▶ **EXERCISE DIRECTIONS**: Omit all pictures, and print word for word only the lines from the one containing "Given: Select the 4 441 ₽ paid amount" through the end of the data.

(SOURCE DATA Opens)

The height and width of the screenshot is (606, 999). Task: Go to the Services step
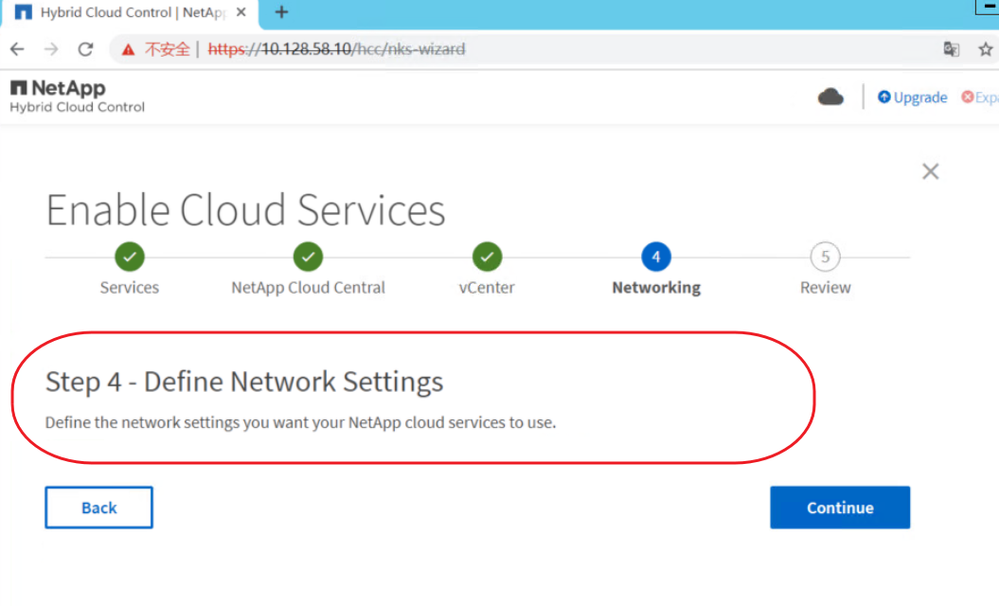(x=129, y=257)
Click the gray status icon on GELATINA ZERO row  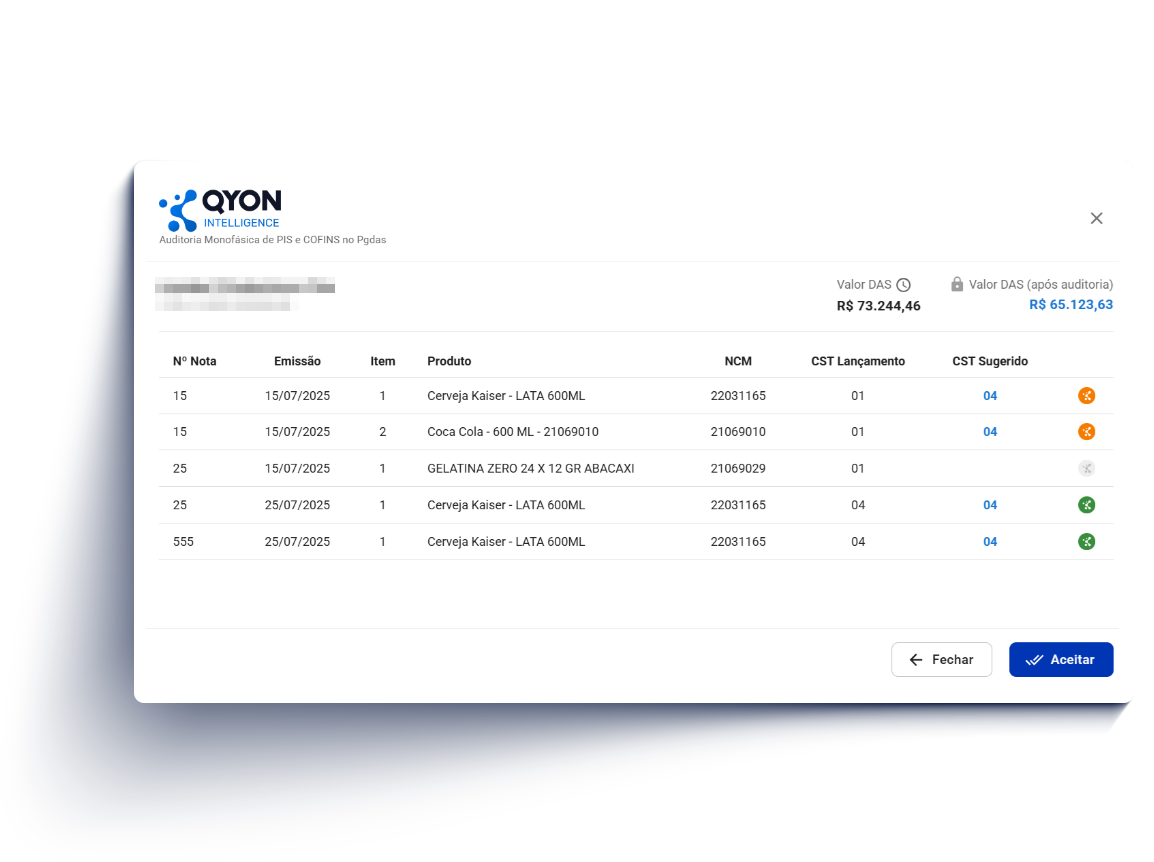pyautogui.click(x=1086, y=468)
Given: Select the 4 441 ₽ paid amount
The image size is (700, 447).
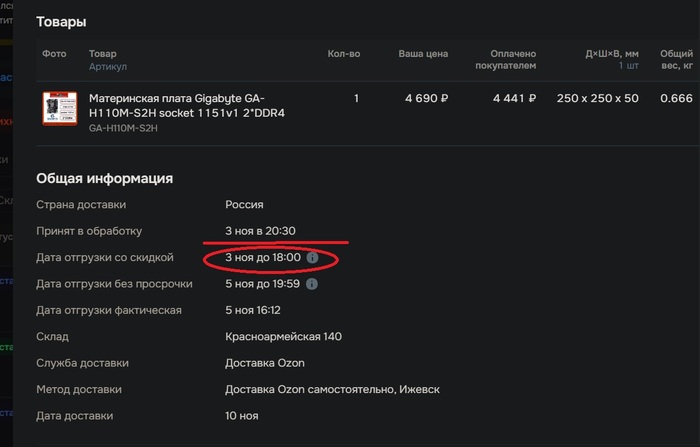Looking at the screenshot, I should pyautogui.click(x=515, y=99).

(SOURCE DATA Closes)

▶ **FINISHED TASK**:
Given: Select the 4 441 ₽ paid amount
The image size is (700, 447).
Looking at the screenshot, I should pyautogui.click(x=515, y=99).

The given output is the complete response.